[Extracted data — start]

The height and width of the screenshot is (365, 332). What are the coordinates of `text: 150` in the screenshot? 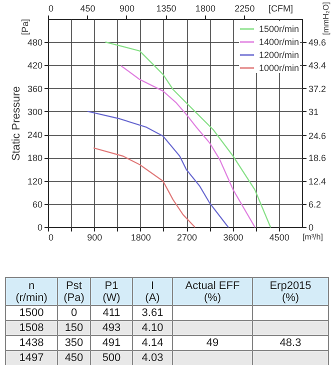 It's located at (74, 328).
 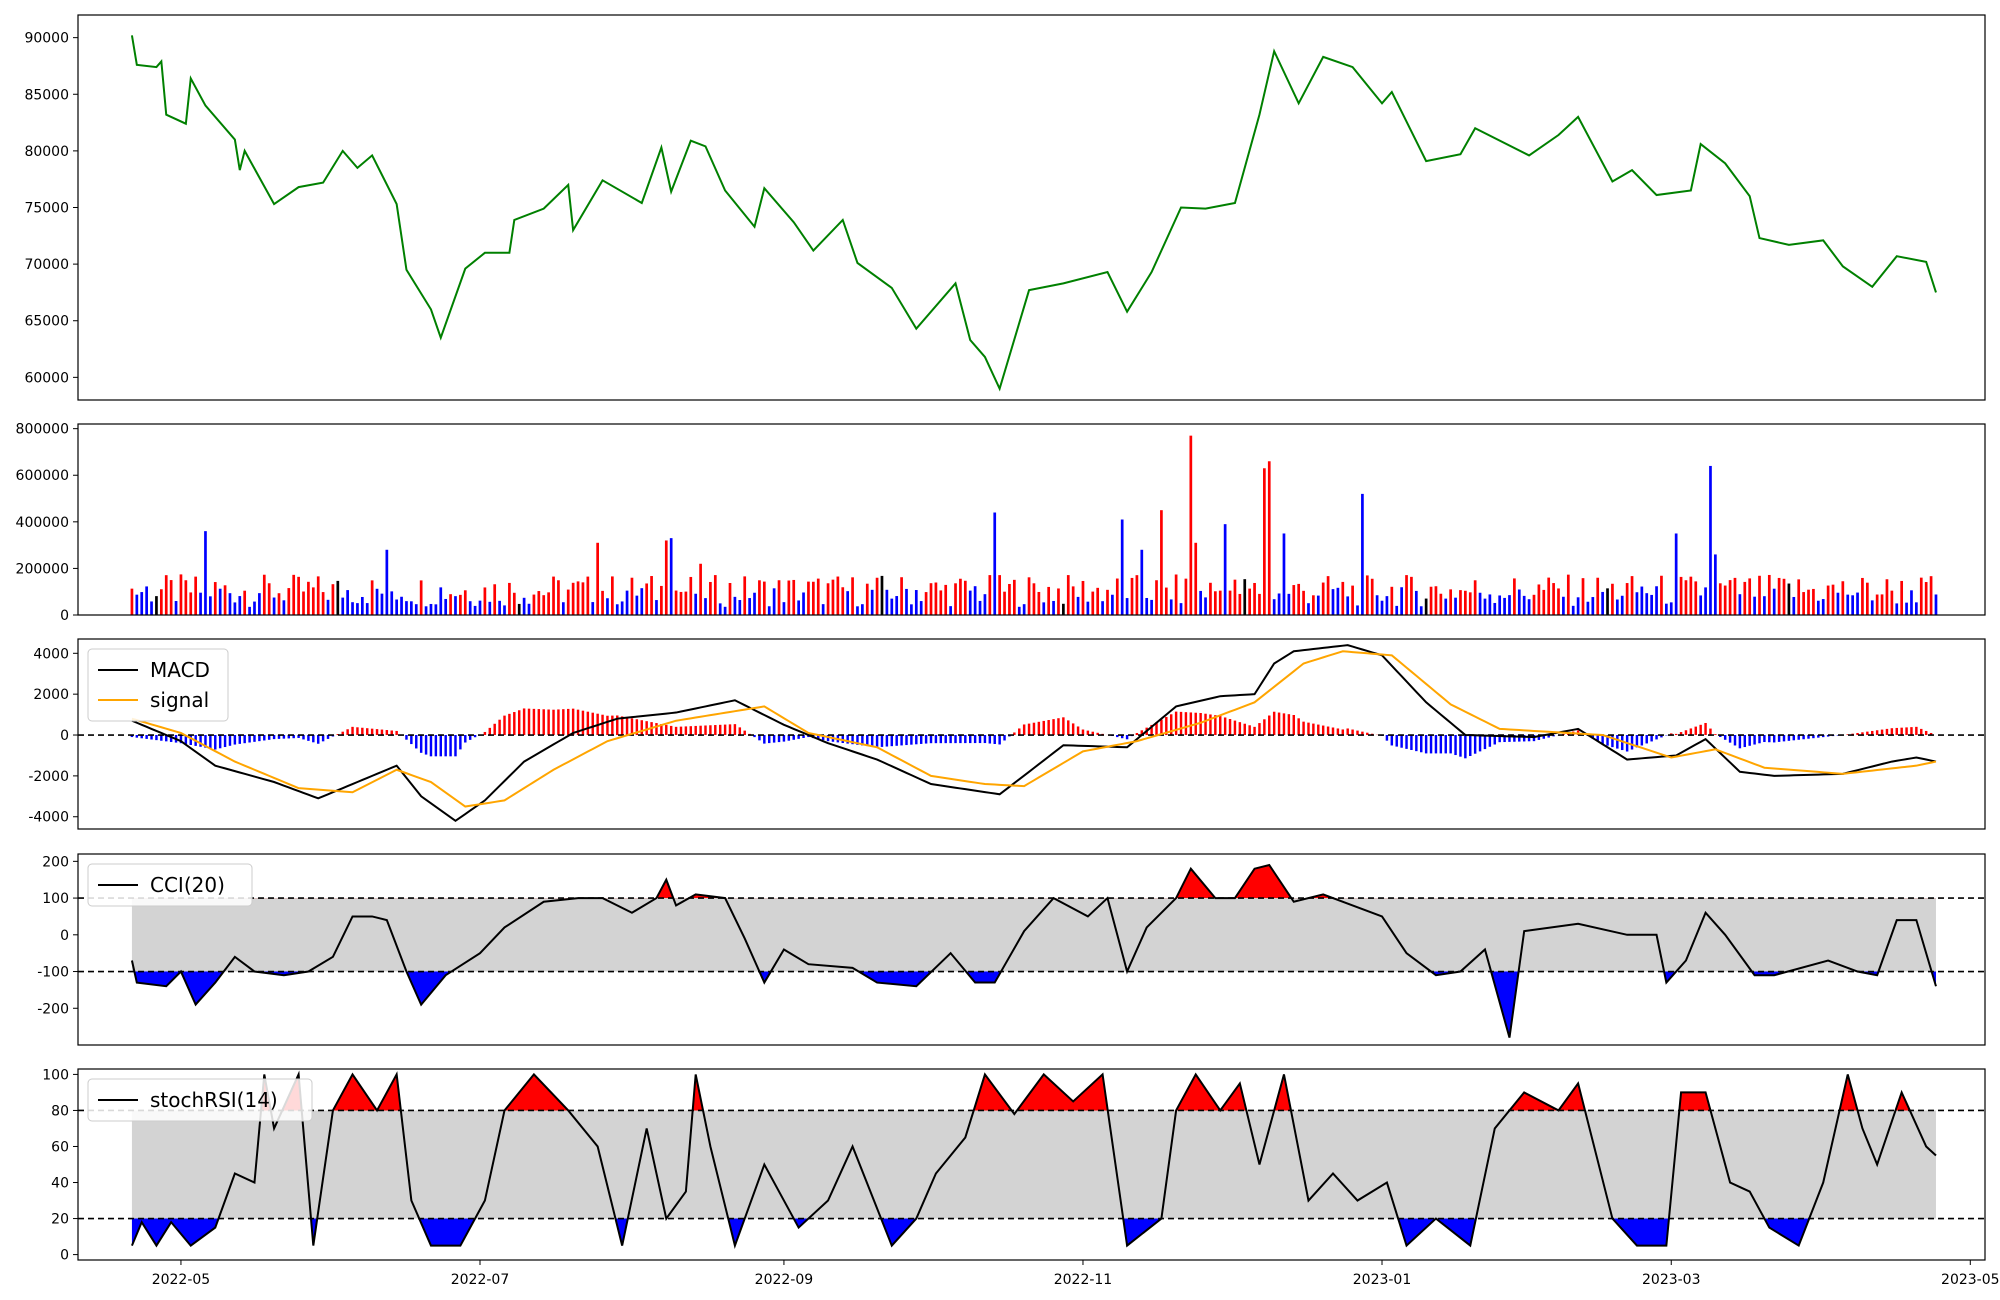 What do you see at coordinates (56, 1075) in the screenshot?
I see `y-tick-label: 100` at bounding box center [56, 1075].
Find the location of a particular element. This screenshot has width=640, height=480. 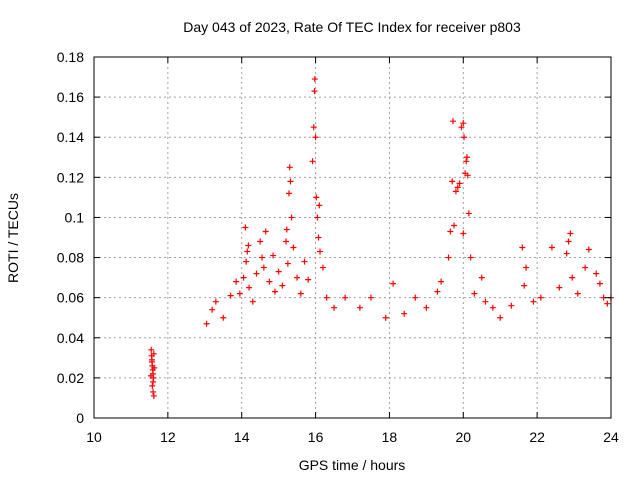

x-tick-label: 24 is located at coordinates (611, 437).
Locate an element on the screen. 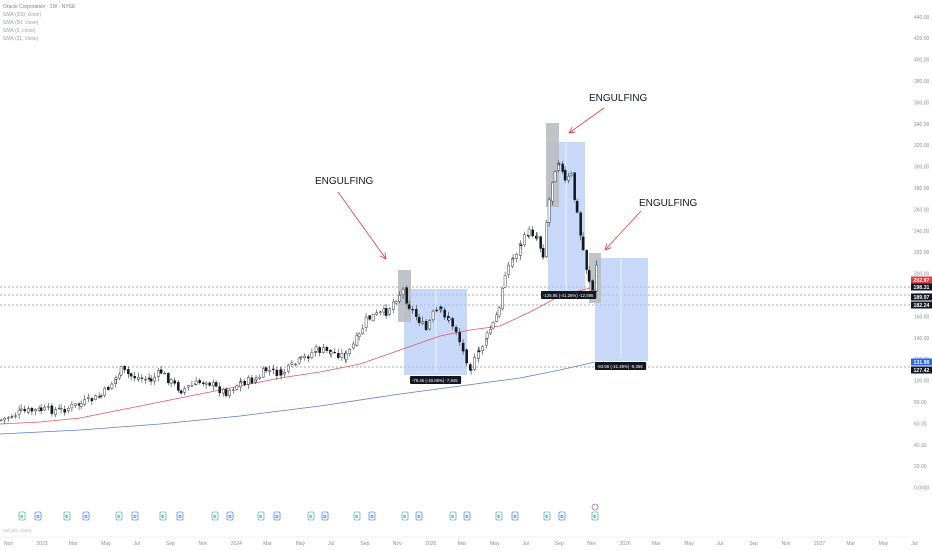  time-axis-label: Mar is located at coordinates (268, 544).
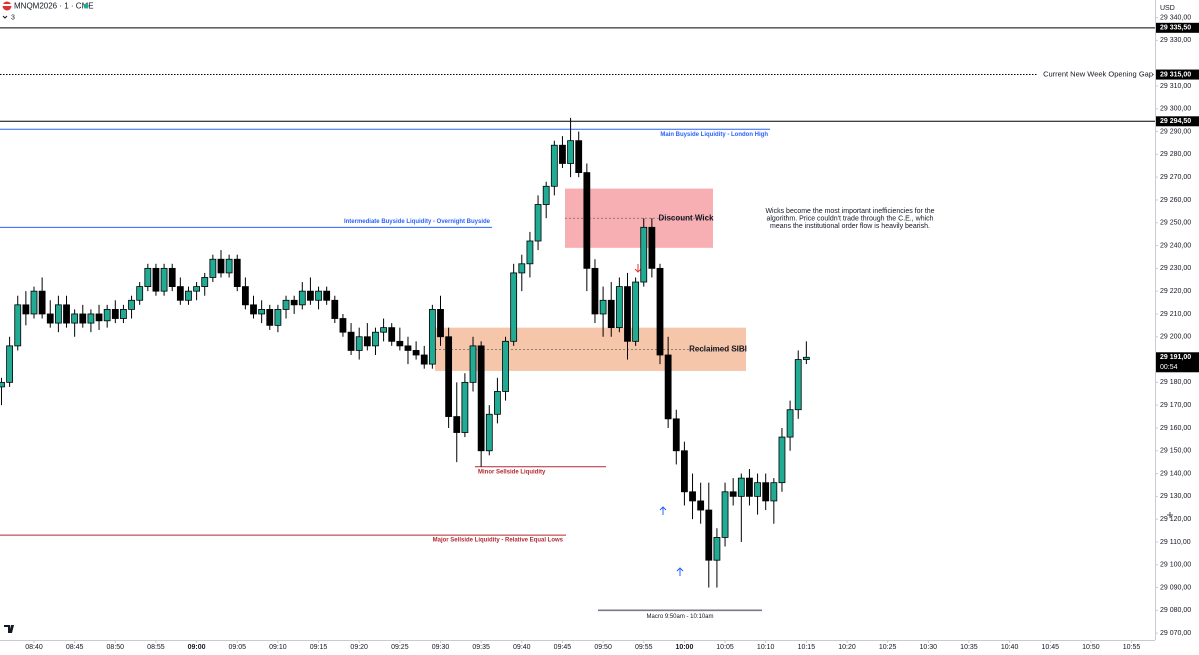  I want to click on y-tick-label: 29 110,00, so click(1176, 542).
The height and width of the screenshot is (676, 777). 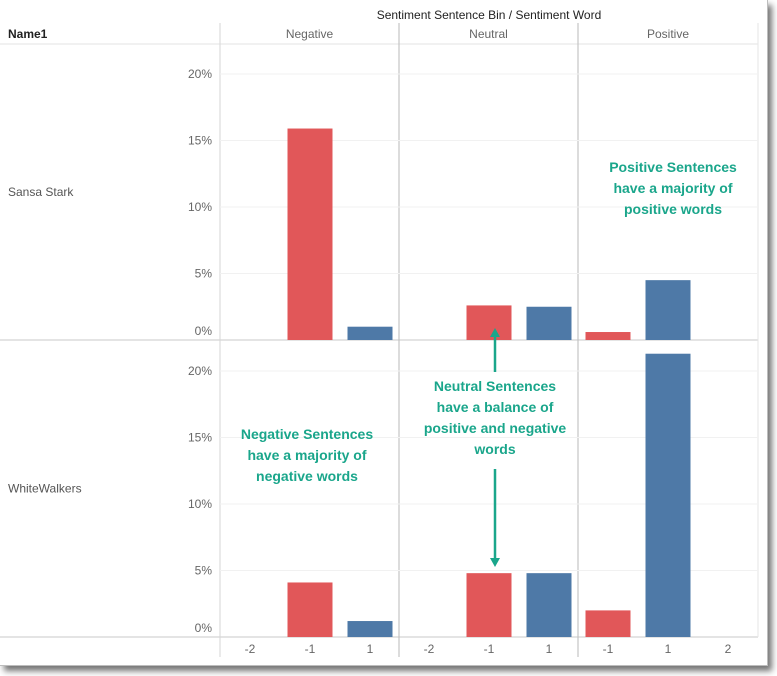 I want to click on chart-title: Sentiment Sentence Bin / Sentiment Word, so click(x=490, y=15).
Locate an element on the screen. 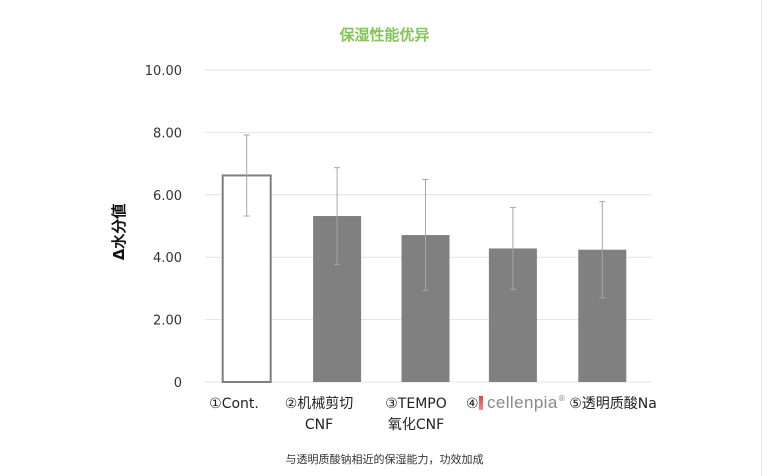 This screenshot has height=476, width=769. registered-mark: ® is located at coordinates (562, 398).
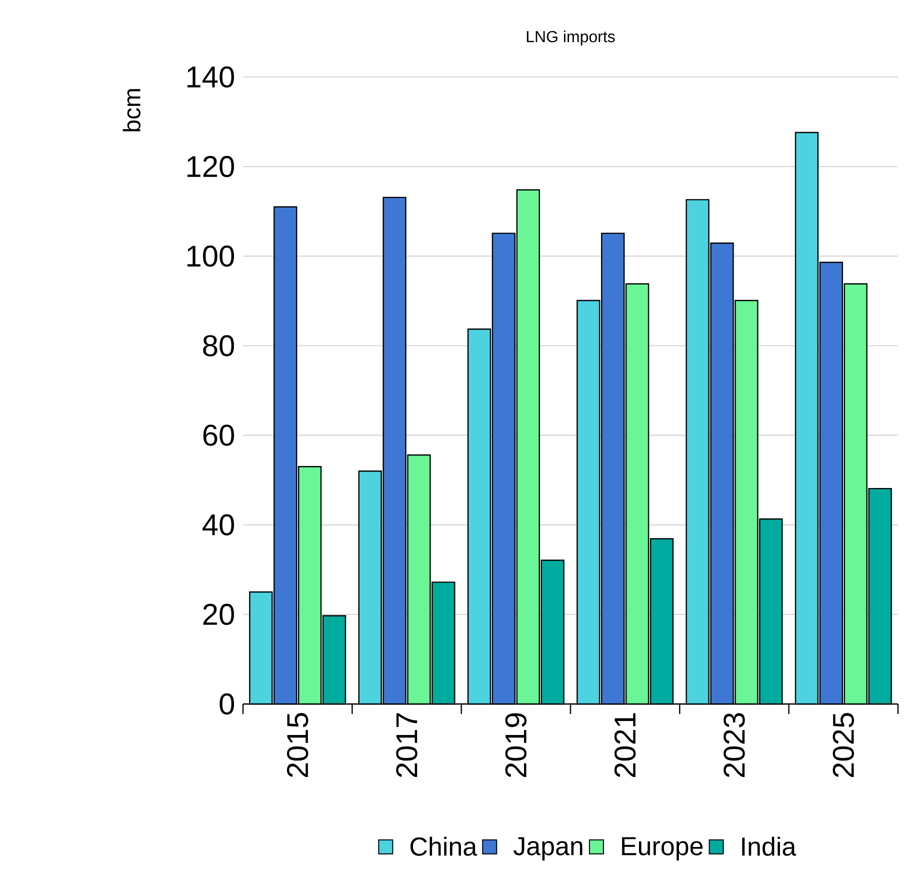 This screenshot has width=905, height=869. What do you see at coordinates (210, 77) in the screenshot?
I see `y-tick-label: 140` at bounding box center [210, 77].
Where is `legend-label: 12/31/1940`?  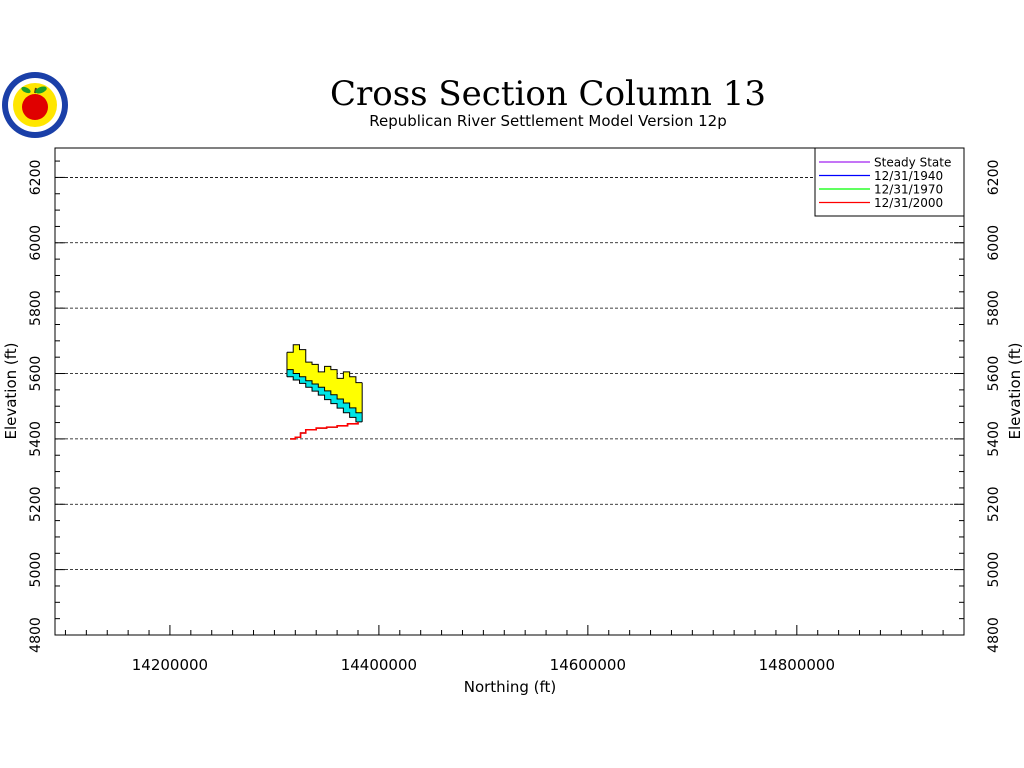 legend-label: 12/31/1940 is located at coordinates (908, 176).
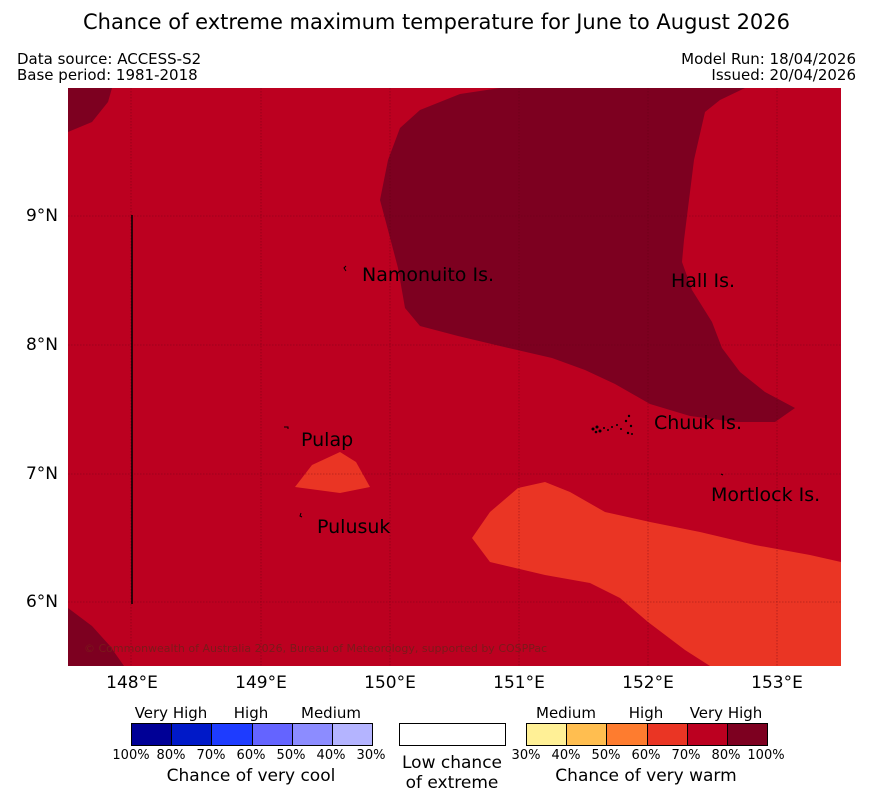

[Extracted data — finish]

■ Exercise details: Output the data from the line with "What do you see at coordinates (56, 1075)" to the line with "x-tick-label: 24 is", both included, as a numbered list without blank lines. Omit the pictures.

■ Written solution:
1.   What do you see at coordinates (56, 1075) in the screenshot?
2. I see `y-tick-label: 100` at bounding box center [56, 1075].
3. Find the location of a particular element. This screenshot has width=640, height=480. 
4. x-tick-label: 24 is located at coordinates (611, 437).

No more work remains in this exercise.